Chapter 3 - The Nucleus-Vacuole Junction in Saccharomyces cerevisiae

Abstract

Membrane contact sites (MCSs) are formed by membranes of two closely apposed organelles (10–30 nanometers). They are observed from yeast to mammals and are assumed to allow the diffusion of ions (calcium) and lipids from one cellular compartment to another. Several MCSs have been identified in the yeast Saccharomyces cerevisiae. They link the endoplasmic reticulum on one side and a second organelle on the other. This second partner can be the plasma membrane, mitochondria, the Golgi apparatus, or endosomes.
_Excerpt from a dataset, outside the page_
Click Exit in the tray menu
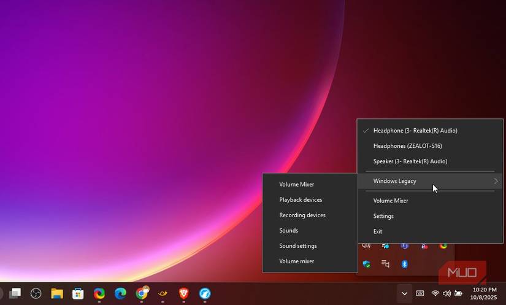Viewport: 506px width, 305px height. tap(378, 231)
In the case of the nucleus-vacuole junction (NVJ), both membranes are bridged by an interaction between the nuclear protein Nvj1p, which spans the outer nuclear membrane, and Vac8p, which is lipid-anchored in the vacuolar membrane. NVJs are sites of a specific kind of autophagy called piecemeal microautophagy of the nucleus (PMN), or micronucleophagy. In PMN, the NVJ forms a bulge that contains a part of the nucleus and invaginates into the lumen of the vacuole. The bulge develops into a bleb structure. Finally, a vesicle carrying nuclear material is released into the vacuolar lumen to be degraded. PMN is induced under stress conditions and upon inhibition of TOR complex 1 by rapamycin treatment or nutrient limitation. Further proteins enriched at NVJs are the SMP protein Nvj2p, the lipid transfer protein Osh1p, and the fatty acid elongase Tsc13p. This points to a potential function of NVJs in lipid metabolism. The key membrane-connecting proteins Nvj1p and Vac8p have no homologues in mammals or plants that could be identified by amino acid sequence comparison. However, MCSs between ER and late endosomes/lysosomes are present in mammalian cells and other proteins enriched in NVJs are conserved in mammals and plants.